Les clauses d'un contrat sont là pour être appliquées

Un contrat signé engage les parties. Toutefois, lorsqu'il comporte une clause suspensive, celle-ci doit produire tous ses effets si la condition prévue ne se réalise pas. C'est précisément ce qui est arrivé à l'un de nos membres. Faute de financement, l’accord signé est devenu caduc.
04 septembre 2026
©mapo_japan/shutterstock.com

Notre membre avait signé un contrat portant sur des travaux d'isolation de la façade de son habitation, comprenant notamment la fourniture et la pose de panneaux en fibre de bois. Il reconnaît aujourd'hui avoir signé trop rapidement, après avoir été fortement incité à le faire sous prétexte qu'il risquait de perdre le bénéfice des aides de l'État. Par la suite, le professionnel lui réclame une indemnité de 20 % afin de mettre fin au contrat. Notre membre conteste cette demande et sollicite les conseils de notre organisme. Quelques semaines plus tard, il reçoit un courrier de l'avocat mandaté par l'entreprise. Celui-ci lui rappelle que son engagement contractuel est ferme, valable et opposable, et l'invite à prendre contact avec sa cliente afin de convenir des modalités d'exécution du contrat.

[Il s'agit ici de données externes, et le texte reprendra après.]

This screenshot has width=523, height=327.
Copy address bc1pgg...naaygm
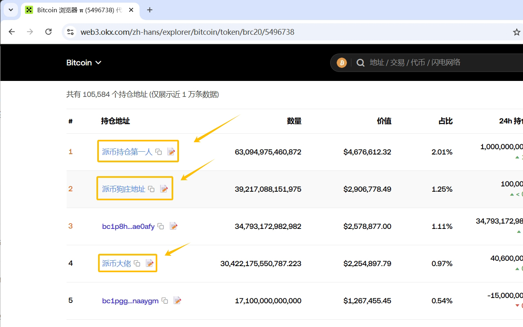(165, 301)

L'ULC prend alors le dossier en charge. Nous rappelons à l'avocat que le contrat est expressément soumis à une clause suspensive d'obtention d'un crédit bancaire. Or, plusieurs refus de financement avaient été communiqués à sa mandante. Dans ces conditions, la condition suspensive n'étant pas réalisée, le contrat devait être considéré comme caduc et dépourvu de tout effet juridique. Nous soulignons également que notre membre avait, de manière claire et répétée, manifesté sa volonté de ne pas poursuivre le projet en l'absence de financement. Dès lors, il ne pouvait être contraint d'exécuter un contrat dont la condition essentielle de formation n'avait pas été remplie. À quoi servirait une clause suspensive si elle ne recevait pas application lorsque la condition qu'elle prévoit fait précisément défaut ?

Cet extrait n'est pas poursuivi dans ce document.